▸ SHORT PROBLEM: Rewrite the items from the start through the line containing "[x=342, y=525]", substituting "navigation tab" for "menu tab" and changing nothing else. Omit the pictures from your answer.

▸ DATASET ROWS:
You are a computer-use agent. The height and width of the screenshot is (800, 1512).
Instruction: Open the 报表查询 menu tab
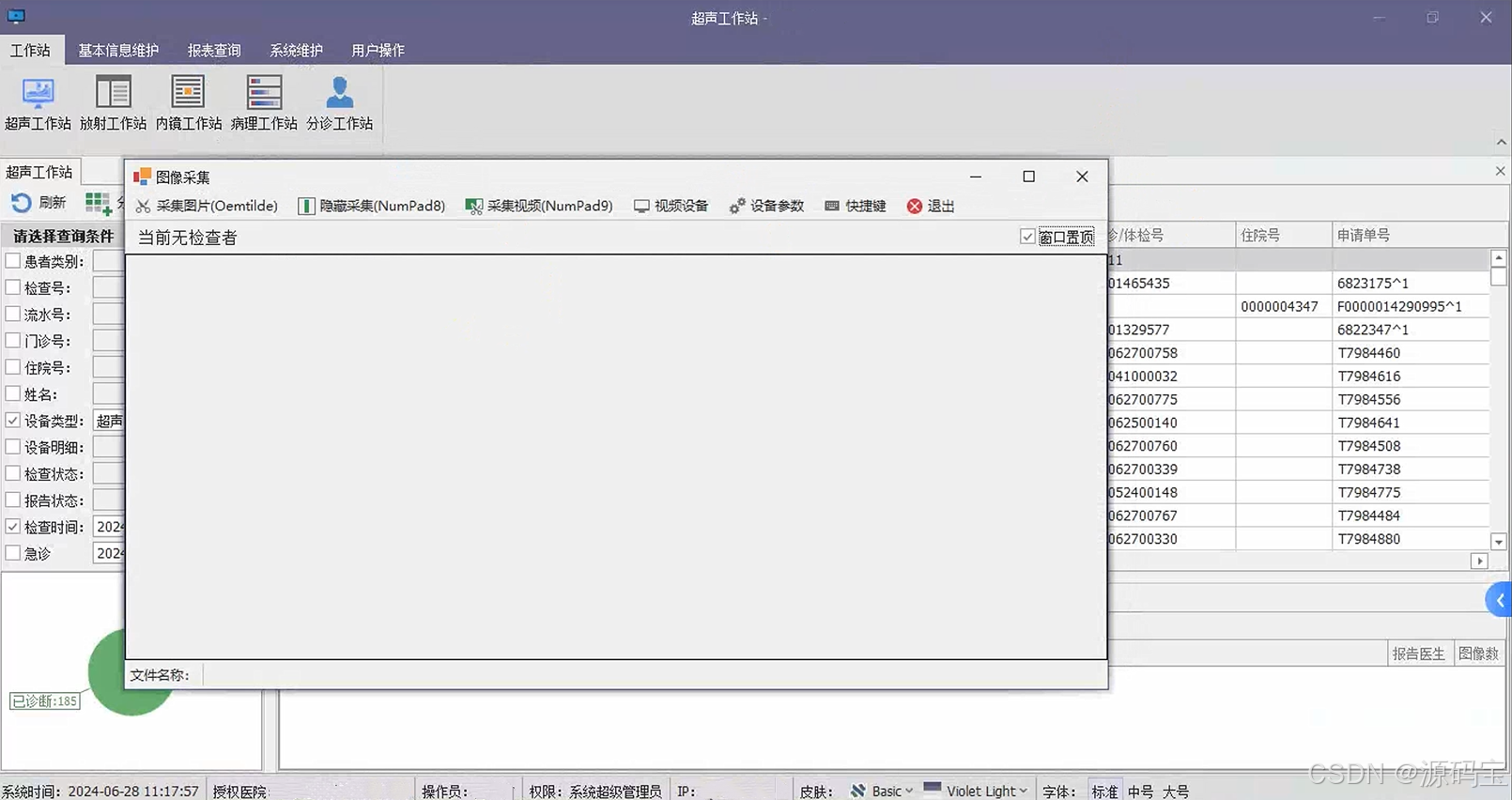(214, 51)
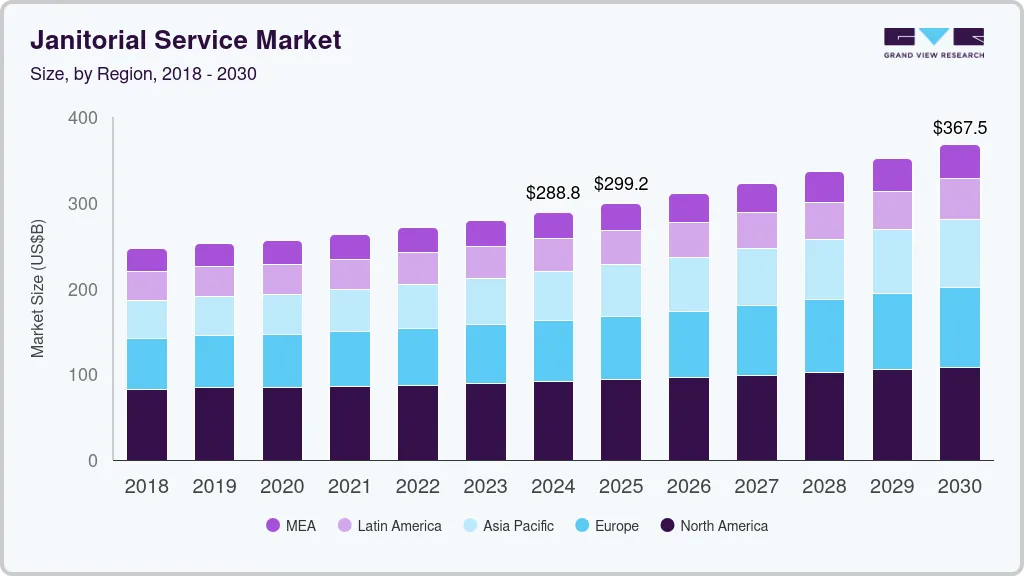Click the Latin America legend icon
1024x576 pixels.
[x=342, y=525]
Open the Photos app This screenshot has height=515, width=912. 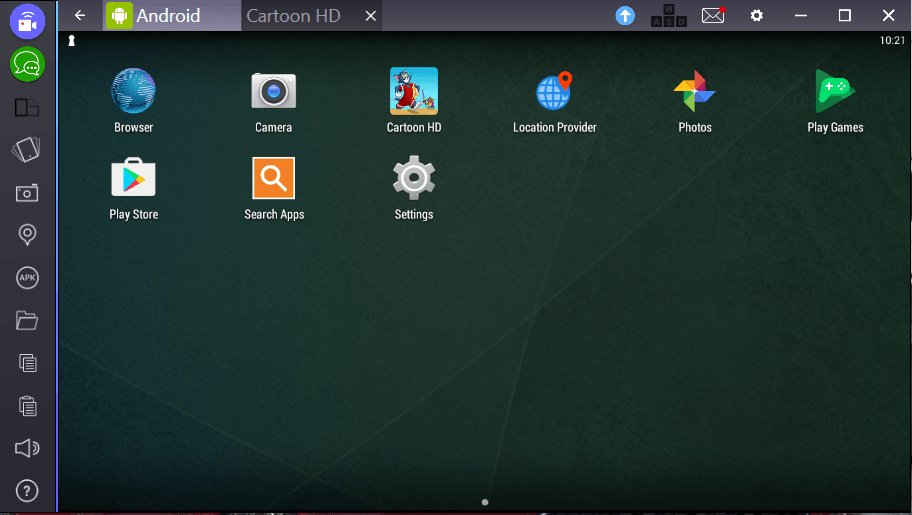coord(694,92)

▸ REPLY TO THE EXERCISE:
You are a computer-use agent. The height and width of the screenshot is (800, 1512).
Instruction: Open the 报表查询 navigation tab
(214, 51)
Click the Latin America legend icon
1024x576 pixels.
[x=342, y=525]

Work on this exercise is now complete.